While I'd love a deep, interesting discussion on the matter... I love deep, interesting discussions. Just because it's about my gender doesn't mean it's more welcoming to me. That aside, I fail to see how women would be much more likely to get involved as a result of discussion on HN -- the issues run a lot deeper than a lack of conversation on the matter.
In response to your later comments, I absolutely agree that the subtle prejudice is a huge problem -- but I don't know if this is the right venue to attack it, or if there even exists a correct venue or method. (Perhaps it's just a matter of time.) I do know that a sudden influx of articles on "making women feel welcome" and "breaking prejudice against women in STEM" would alienate me for one, and most certainly cause me to leave if they became of regular prominence on the front page.
You won't get to that discussion without calling out the problems at hand. I believe we are much closer to being able to taking that step than we were even a few years ago - I recall quite a few conferences were open misogyny was 'cool' - but we need to keep calling out this nonsense.
There are strangely still quite a few people who believe that sexism is not an issue.
> You won't get to that discussion without calling out the problems at hand.
Exactly! And my claim is that the larger, more subtle "women just aren't good at science/technology" problem, is now more pressing than the blatant misogyny, and furthermore that the larger problem cannot be solved simply by calling out misogyny. It is a distinct problem - the two may influence each other, but the one will not go away just because we all know about and hate the other.
I guess that's actually really my main gripe with most of the talk here - people are conflating what to me are two very separate problems, and, as far as I can see, not doing anything to solve the bigger one. And it makes me mad.
I know a great many people who would be instantly disgusted at the sort of thing this moron put on the flier, as you all were, and yet have subtly and not-so-subtly showed the bias that women can simply never be as good as programming as men can. (In one particular case, fairly openly, to the person's face - and that person, one of the best programmers I know, is no longer planning to go into computer science, despite my best efforts to convince her otherwise.) So I'm convinced that open misogyny and "women belong in the kitchen" are, at least in the tech community, separate problems, and the latter needs to be attacked directly.

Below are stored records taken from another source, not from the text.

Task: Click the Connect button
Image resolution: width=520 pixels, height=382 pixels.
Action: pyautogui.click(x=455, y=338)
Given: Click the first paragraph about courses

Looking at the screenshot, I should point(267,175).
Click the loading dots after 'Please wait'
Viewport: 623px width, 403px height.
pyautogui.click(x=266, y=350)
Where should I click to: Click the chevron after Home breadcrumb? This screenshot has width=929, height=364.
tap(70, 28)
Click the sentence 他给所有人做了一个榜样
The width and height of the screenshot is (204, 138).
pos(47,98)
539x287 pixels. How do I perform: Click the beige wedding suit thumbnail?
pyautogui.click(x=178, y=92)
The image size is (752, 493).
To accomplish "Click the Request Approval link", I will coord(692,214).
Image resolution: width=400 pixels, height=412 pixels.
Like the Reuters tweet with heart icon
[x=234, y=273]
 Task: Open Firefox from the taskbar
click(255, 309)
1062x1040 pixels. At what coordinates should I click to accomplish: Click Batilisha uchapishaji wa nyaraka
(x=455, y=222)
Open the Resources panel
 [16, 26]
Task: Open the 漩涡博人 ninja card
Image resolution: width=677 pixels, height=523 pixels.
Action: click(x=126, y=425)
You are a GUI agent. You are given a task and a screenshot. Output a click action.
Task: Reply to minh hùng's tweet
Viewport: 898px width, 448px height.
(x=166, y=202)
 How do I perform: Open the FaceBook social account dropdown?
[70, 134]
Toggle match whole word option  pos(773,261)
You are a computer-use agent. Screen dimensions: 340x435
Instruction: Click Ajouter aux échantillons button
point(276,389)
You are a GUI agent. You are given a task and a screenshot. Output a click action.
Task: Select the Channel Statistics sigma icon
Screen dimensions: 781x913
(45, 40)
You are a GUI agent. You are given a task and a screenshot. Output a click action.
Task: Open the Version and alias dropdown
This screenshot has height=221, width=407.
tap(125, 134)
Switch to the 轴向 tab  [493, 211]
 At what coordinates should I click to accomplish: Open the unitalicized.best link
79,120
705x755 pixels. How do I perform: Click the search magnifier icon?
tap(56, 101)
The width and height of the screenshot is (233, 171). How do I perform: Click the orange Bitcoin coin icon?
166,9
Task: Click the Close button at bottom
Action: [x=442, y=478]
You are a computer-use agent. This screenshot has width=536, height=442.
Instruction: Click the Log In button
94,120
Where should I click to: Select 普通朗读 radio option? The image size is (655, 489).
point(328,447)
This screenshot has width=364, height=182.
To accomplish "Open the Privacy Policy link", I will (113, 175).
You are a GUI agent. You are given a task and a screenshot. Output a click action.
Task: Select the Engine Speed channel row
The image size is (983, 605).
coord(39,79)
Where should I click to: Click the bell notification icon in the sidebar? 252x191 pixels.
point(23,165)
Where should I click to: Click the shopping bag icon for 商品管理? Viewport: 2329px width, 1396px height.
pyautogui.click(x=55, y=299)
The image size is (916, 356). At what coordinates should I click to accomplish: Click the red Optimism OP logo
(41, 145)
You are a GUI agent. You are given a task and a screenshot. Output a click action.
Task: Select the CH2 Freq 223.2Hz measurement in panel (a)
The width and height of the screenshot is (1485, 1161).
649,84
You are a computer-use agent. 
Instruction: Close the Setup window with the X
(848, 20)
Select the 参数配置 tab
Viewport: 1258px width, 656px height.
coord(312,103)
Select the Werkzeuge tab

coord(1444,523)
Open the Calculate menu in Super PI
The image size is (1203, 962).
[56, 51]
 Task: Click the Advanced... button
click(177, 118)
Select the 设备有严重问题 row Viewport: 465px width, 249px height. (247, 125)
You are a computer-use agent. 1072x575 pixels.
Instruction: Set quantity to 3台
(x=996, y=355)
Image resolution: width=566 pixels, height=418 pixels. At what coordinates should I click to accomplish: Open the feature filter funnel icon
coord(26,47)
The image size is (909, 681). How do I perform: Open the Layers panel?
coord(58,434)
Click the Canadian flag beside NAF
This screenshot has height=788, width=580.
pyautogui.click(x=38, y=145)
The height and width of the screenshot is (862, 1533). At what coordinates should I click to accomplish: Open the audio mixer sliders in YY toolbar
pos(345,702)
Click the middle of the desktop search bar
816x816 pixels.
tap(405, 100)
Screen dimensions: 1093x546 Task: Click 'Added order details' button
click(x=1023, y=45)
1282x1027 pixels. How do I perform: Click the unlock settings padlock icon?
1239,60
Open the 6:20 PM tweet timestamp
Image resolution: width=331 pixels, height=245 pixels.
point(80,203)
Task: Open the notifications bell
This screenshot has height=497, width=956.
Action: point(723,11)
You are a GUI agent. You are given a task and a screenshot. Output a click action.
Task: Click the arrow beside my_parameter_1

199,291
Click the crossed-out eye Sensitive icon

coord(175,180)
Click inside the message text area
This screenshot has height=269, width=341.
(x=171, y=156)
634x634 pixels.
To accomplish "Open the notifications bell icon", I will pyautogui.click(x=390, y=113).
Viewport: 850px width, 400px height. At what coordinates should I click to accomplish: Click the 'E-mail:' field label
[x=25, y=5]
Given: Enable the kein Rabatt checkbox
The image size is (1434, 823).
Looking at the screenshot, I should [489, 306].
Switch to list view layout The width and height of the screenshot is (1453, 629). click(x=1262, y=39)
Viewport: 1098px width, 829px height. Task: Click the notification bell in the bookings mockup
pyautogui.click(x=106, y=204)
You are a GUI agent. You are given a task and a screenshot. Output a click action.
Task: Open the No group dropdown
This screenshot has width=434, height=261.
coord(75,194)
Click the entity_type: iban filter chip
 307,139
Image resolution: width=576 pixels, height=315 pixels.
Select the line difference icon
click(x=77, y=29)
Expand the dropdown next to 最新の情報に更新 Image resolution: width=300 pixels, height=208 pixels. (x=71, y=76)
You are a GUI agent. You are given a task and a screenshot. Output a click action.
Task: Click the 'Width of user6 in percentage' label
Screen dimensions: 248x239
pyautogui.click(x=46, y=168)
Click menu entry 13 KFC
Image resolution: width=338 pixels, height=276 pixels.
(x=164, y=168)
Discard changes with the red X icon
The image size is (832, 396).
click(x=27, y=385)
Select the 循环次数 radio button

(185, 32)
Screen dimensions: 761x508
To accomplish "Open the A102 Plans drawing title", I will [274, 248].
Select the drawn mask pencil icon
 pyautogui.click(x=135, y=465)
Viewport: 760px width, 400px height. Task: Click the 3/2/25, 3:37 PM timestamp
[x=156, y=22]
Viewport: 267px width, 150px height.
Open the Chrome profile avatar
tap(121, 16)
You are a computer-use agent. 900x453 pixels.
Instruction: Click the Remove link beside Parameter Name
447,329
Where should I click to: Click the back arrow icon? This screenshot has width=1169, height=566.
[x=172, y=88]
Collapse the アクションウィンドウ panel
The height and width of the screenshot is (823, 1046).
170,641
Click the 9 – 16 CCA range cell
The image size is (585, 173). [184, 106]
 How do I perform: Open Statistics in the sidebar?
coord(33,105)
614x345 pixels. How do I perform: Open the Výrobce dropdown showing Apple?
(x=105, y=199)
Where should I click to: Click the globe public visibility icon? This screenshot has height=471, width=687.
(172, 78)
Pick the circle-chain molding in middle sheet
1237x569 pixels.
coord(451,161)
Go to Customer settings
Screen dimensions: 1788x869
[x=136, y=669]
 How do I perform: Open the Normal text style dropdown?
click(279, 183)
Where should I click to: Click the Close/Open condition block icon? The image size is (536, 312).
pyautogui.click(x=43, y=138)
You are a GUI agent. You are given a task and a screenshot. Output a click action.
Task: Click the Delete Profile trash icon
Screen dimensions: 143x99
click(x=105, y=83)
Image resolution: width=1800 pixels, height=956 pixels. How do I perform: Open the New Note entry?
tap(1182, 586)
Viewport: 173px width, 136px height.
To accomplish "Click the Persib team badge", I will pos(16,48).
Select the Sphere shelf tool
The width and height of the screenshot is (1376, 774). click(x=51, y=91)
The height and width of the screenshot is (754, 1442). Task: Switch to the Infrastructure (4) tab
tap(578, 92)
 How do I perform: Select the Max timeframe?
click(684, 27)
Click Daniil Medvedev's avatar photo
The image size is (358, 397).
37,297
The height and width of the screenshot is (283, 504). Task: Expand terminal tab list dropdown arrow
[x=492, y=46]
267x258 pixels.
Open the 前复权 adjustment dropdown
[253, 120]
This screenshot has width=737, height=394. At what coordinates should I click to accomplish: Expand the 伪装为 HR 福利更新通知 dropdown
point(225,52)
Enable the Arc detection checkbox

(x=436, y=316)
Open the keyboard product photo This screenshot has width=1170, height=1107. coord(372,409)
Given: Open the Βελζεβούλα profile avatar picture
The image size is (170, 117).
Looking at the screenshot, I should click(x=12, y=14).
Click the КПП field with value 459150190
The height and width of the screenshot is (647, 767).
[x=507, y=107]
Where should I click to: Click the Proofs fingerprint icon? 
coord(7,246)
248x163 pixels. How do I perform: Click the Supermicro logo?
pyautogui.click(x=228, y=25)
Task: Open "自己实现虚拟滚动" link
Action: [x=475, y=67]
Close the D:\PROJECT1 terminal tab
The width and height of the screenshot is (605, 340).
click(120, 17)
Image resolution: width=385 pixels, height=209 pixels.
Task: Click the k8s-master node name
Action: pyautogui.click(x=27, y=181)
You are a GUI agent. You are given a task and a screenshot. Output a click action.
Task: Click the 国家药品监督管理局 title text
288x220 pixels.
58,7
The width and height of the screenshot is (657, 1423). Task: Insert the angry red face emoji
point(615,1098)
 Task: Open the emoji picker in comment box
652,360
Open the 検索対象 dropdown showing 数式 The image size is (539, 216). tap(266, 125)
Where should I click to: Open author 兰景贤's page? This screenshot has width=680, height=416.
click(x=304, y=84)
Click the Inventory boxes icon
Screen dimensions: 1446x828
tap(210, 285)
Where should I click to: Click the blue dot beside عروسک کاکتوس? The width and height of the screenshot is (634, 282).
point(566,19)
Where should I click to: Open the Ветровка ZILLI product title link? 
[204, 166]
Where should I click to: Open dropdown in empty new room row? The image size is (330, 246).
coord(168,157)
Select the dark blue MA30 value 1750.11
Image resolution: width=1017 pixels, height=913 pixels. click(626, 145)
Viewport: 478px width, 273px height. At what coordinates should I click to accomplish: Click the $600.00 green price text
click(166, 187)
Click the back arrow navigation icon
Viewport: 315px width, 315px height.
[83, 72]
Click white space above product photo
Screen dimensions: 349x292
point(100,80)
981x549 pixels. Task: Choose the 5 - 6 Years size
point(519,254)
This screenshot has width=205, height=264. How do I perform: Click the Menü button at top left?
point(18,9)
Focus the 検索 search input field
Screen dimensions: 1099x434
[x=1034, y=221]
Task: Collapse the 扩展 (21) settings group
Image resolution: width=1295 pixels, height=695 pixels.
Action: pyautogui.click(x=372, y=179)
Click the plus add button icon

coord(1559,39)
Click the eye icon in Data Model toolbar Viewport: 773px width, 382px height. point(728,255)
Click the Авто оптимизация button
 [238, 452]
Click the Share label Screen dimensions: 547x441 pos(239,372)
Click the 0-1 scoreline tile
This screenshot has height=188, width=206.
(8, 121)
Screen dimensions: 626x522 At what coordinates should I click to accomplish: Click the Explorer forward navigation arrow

I'd like to point out that if we replaced the "Womens" perk with the "Perfect Fuel" perk, nobody would be complaining about how this insulted people who don't eat dark chocolate. Obviously not every guy cares whose serving their drinks, the same way not every guy attending the event cares to eat dark chocolate. They're trying to get people to go to their event. I'd imagine most people going to Hackathon's are heterosexual males. It makes sense for Sqoot, and it's saddening for me to see how we blindly kowtow to the PC police.
And why would putting women in an ad be any different?
I mentioned Indian because I am of that descent, but that your mind jumped to "illegal" is something you need to examine about yourself. I think this is probably somehow connected to why you can't understand using women for this purpose in this advert is not appropriate.
I downvoted you for reducing the relatively nuanced, respectful and civil conversations taking place here and elsewhere to "zOMGSEXISM!!!1". Assuming you aren't just being hyperbolically disingenuous, and that is actually what you think is happening here, I'm not surprised you don't get why so many reasonable people have a problem with this.